▶ TEKS KUTIPAN:
Indonesia kekini-kinian, menari di atas bangkai rakyat vs kontrak di bekas
rumahnya
Logika politik, mencari
sebelas orang untuk menjadi timnas. Sejak awal dipraktikkan, selalu saja dalih
ngelèsnya. Banyak pihak yang layak dijadikan kambing hitam.
Terbanyak adalah pihak
yang merasa berjasa, punya andil. Pegang peran sentral. Ingat jargon lawak
Srimulat: “untung ada aku”.
Adagium “dimana bumi
kita injak, pakai adat setempat”. Lebih nyata. Malah semakin memperkuat adat
setempat. Lingkungan tempat tinggal penulis, sudah lama bercokol etnis
tertentu. Tentu sudah mengalami pembauran dengan pendatang. Sehinga tidak bisa
lagi disebut nomenklaturnya. Pokoknya, anak keturunan suku Indonesia jilid
kesekian.

▶ DATA YANG DIBERIKAN:

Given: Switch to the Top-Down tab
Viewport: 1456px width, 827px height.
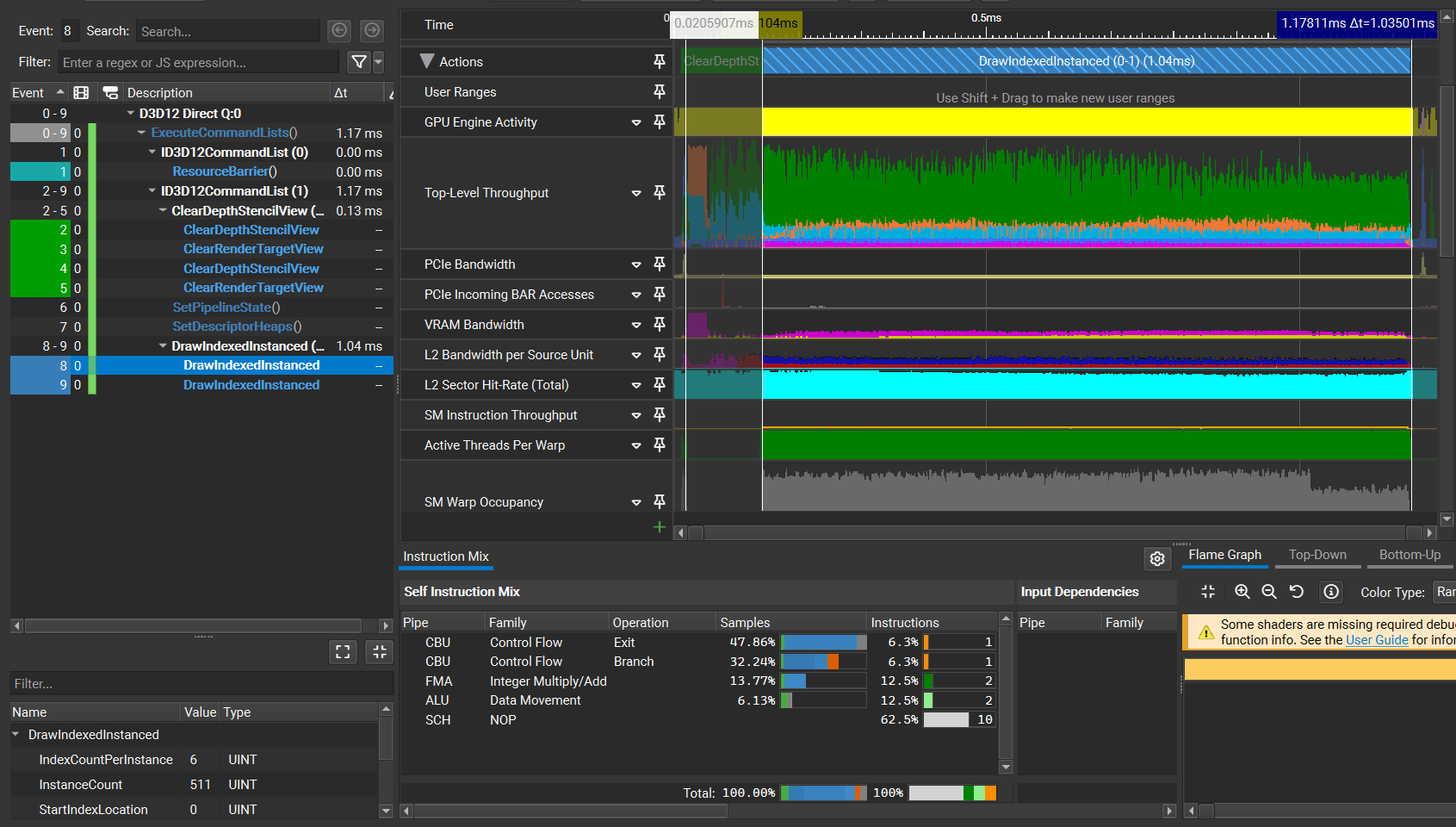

▶ TUGAS ANDA: Ringkaslah paragraf teks kutipan yang diawali kata "Adagium" menjadi daftar butir yang tetap memuat fakta utamanya. Baris-baris data tersebut merupakan bahan tersendiri yang terpisah dari teks kutipan.

▶ JAWABAN SOAL:
- Adagium "dimana bumi kita injak, pakai adat setempat" lebih nyata dan malah semakin memperkuat adat setempat.
- Di lingkungan tempat tinggal penulis, etnis tertentu sudah lama bercokol.
- Etnis itu sudah berbaur dengan pendatang sehingga nomenklaturnya tidak bisa lagi disebut.
- Penghuninya adalah anak keturunan suku Indonesia jilid kesekian.